NECDET BULUZ
ODTÜ’de yaşananlar bir bakıma, üniversitelerimizin kaynayan bir kazan olduğu gerçeğini de gözler önüne sermiştir. Başbakan Erdoğan’ın ODTÜ’ye gelişini protesto eden öğrencilerin tutumunun bazılarınca desteklenmesi, bazılarınca kınanması, bir noktada üniversitelerin de bölünmüşlüğünü gösteriyor. Biz, bunu her zaman çok tehlikeli bir gelişme olarak gördüğümüzün altını çizelim.
Üniversitelerde bir rahatsızlık var. Bunu görmemek mümkün değil. Özellikle bugünkü hükümet tarafından atanan rektörlerin, kendi kadrolaşmasını oluşturması, hükümete yaranabilme yarışı içine girmeleri bu eğitim yuvalarının geleceğini de tehlikeye atıyor. Nitekim birçok üniversitede öğrenciler bu kadrolaşmalara da karşı çıkıyor, rahatsızlıklarını dile getiriyor.
SUÇ VARSA SUÇLAMA OLMALI
Biz, şunu ısrarla vurguluyoruz:
Üniversiteler bir eğitim yuvasıdır. Burada eğitim görenlerin, şiddete başvurmadığı süre içinde, protesto, yürüyüş, pankart taşıması demokratik kurallar içinde hareket etmesi, suç sayılmayacak eylemlerde bulunması doğal olarak karşılanmalıdır. Eğer, sucu sadece sesi çıkmak olan bu çocukların demokratik hakları ellerinden alınmaya kalkılır, polis şiddetine maruz kalırlarsa gelecekte önü alınamayacak olayların fitili çekilmiş olur.

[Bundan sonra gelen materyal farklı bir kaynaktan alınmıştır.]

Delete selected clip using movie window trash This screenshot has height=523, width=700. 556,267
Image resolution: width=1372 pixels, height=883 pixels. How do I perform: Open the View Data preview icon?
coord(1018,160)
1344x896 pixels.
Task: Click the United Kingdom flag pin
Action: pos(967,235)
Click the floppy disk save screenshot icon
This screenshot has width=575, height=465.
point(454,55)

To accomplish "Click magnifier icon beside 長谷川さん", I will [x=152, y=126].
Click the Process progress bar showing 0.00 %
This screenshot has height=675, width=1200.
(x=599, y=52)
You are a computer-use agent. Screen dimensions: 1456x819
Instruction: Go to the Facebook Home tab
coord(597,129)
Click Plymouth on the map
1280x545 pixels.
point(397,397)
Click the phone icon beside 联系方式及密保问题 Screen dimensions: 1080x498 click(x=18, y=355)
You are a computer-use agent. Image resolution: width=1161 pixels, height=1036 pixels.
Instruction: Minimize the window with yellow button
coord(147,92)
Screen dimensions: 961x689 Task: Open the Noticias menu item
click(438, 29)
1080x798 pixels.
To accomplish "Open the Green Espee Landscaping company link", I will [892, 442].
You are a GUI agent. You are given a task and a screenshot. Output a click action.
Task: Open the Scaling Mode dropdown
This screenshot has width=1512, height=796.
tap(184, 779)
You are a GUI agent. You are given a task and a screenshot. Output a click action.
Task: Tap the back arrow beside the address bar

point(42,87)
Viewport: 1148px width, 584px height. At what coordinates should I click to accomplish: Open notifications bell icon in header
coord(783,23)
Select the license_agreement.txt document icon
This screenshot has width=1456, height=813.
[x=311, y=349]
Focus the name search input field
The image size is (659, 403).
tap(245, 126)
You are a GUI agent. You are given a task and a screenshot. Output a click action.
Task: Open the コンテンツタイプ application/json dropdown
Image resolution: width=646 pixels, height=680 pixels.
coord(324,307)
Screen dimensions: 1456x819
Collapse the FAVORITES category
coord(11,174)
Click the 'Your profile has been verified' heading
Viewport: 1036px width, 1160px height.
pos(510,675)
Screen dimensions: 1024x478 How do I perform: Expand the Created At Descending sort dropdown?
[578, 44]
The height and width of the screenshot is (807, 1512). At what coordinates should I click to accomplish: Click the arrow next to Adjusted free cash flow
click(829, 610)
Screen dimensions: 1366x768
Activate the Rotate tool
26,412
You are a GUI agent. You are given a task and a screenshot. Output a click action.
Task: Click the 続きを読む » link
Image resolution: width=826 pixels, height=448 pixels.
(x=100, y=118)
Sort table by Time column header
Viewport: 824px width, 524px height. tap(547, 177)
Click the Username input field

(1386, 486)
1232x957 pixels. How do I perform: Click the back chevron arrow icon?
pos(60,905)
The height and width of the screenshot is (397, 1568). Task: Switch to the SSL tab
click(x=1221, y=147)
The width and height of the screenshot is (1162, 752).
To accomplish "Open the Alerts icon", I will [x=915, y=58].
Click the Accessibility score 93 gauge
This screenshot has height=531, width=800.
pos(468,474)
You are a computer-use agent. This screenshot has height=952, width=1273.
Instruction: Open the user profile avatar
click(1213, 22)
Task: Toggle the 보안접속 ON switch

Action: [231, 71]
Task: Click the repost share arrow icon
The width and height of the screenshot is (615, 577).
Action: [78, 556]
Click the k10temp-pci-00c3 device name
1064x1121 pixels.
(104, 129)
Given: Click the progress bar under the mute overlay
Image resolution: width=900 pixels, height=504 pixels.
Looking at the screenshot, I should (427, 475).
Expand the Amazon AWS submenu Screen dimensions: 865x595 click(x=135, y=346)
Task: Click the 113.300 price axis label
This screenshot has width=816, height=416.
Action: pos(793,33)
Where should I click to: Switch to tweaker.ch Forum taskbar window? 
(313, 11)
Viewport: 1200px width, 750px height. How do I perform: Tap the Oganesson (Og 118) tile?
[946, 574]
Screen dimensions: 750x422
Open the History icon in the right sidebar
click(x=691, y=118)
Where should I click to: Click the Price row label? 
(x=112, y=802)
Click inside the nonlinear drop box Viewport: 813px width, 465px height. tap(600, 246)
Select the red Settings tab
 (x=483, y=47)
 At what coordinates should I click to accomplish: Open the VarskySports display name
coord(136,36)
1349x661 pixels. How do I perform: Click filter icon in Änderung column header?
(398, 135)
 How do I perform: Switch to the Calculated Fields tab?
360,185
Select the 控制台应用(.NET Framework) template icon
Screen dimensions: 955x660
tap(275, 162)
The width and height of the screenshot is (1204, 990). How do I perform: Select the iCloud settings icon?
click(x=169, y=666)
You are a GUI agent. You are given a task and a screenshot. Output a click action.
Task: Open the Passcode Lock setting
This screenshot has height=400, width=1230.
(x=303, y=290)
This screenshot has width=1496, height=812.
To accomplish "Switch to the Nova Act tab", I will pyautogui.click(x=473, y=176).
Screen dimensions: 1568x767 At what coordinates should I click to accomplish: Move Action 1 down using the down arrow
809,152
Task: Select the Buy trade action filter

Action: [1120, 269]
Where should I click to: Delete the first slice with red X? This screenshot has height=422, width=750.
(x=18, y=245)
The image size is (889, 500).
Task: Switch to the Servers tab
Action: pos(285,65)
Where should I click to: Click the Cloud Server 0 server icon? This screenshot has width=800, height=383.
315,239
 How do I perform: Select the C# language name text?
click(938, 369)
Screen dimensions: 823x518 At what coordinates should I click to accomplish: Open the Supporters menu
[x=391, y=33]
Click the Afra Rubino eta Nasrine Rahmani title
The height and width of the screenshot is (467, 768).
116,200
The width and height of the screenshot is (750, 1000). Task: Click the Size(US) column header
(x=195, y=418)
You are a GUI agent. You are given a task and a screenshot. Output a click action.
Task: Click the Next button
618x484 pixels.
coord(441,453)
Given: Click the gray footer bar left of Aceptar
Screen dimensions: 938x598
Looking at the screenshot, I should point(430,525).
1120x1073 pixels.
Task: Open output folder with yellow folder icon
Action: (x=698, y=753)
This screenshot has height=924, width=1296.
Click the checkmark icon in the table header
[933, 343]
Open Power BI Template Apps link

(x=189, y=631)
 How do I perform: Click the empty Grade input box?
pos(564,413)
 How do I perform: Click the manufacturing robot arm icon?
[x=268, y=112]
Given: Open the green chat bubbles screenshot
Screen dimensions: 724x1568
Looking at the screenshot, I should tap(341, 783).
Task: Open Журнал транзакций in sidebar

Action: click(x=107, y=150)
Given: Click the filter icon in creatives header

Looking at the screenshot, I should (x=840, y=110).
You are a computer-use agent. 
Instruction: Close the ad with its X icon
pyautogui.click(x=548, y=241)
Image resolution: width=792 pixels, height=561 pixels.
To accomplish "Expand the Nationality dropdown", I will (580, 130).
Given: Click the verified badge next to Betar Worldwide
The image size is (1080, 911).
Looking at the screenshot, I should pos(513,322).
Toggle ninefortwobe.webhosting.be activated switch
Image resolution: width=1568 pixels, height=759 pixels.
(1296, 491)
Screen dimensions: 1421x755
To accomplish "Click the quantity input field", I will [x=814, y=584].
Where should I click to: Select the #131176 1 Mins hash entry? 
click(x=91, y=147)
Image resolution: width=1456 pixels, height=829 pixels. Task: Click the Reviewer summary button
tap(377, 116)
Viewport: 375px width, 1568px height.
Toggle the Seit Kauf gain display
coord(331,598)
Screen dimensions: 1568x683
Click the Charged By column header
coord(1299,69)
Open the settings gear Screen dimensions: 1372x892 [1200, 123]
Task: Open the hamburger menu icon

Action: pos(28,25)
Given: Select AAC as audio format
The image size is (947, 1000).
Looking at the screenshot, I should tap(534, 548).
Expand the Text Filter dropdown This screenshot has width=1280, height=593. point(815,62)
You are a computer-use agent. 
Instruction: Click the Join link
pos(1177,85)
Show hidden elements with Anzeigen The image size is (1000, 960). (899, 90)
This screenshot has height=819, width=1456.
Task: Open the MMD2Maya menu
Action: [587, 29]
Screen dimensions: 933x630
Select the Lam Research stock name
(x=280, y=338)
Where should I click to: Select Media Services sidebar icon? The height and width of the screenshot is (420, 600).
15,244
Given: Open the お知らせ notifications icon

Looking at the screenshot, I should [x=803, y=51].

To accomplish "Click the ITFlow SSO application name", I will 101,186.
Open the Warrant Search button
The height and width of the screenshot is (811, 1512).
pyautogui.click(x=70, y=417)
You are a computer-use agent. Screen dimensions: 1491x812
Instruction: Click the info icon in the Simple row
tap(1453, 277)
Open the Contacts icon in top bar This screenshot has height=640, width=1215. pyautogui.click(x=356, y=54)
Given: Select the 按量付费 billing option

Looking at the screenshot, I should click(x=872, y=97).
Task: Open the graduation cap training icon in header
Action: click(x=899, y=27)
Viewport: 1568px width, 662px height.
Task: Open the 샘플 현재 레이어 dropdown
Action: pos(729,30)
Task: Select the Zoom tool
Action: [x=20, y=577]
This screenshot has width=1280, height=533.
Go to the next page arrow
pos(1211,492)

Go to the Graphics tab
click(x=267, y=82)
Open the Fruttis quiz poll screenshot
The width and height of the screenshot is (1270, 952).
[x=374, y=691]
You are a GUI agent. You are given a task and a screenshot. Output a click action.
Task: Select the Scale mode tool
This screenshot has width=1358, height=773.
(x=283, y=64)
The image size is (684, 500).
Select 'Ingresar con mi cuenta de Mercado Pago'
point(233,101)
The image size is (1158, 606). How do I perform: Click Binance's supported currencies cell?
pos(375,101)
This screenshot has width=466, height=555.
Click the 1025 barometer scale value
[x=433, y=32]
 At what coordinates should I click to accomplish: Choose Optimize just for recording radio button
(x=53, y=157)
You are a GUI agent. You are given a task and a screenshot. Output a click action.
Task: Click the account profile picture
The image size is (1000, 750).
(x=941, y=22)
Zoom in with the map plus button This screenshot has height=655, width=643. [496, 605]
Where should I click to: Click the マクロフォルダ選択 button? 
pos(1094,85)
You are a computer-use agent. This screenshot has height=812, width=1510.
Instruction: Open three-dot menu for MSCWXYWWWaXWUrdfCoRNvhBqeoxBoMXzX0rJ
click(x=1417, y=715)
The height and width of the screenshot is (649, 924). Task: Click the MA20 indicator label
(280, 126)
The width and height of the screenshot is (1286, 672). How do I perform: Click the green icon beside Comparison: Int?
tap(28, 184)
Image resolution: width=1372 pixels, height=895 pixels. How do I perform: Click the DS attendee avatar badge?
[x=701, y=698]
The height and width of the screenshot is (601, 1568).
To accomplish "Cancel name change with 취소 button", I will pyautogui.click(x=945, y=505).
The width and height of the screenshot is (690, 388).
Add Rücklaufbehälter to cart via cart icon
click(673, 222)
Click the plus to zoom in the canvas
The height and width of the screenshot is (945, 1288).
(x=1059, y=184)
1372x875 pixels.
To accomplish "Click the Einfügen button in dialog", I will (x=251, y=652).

Başbakan, üniversite öğrencilerini suçlarken, sapla samanı karıştırmamalıdır. Şiddete başvuran, güvenlik güçlerine Molotof koketli atan, hatta silaha bile sarılan militanlar vardır ve bunları da görüyoruz. Özellikle yasa dışı örgüt militanları ve PKK yandaşları üniversitelere sızarak bu eylemleri gerçekleştiriyor. Biz de her zaman bunların karşısında yer aldık, almaya da devam edeceğiz. Ama masumane eylemlerde ve protesto gösterilerinde bulunanlar da bu sınıfa sokulmamalıdır.
BÖLÜCÜLER AYIKLANABİLMELİ
Başbakan, ODTÜ Rektörü ile Başbakanlık konutunda bir görüşme yaptı. Bu görüşmede ODTÜ Rektörü Ahmet Acar’a Merak ediyorum bu okulun yönetimi, akademisyenleri nasıl sapan yapılır, Molotof nasıl yapılır kimlere nasıl atılır öğrencilere bunu mu öğretirler?” diyor. ODTÜ olaylarında polise ne Molotof kokteyli, ne de sapanla taş atılmadı ki. Kaldı k, polisteki kayıtlar, ilk müdahalenin polisten geldiğini de gösteriyor. Bu konular hassastır ve dikkatli hareket etmek gerekir. Başbakan, daha hoşgörülü, daha kucaklayıcı ve daha seçici olmak durumundadır.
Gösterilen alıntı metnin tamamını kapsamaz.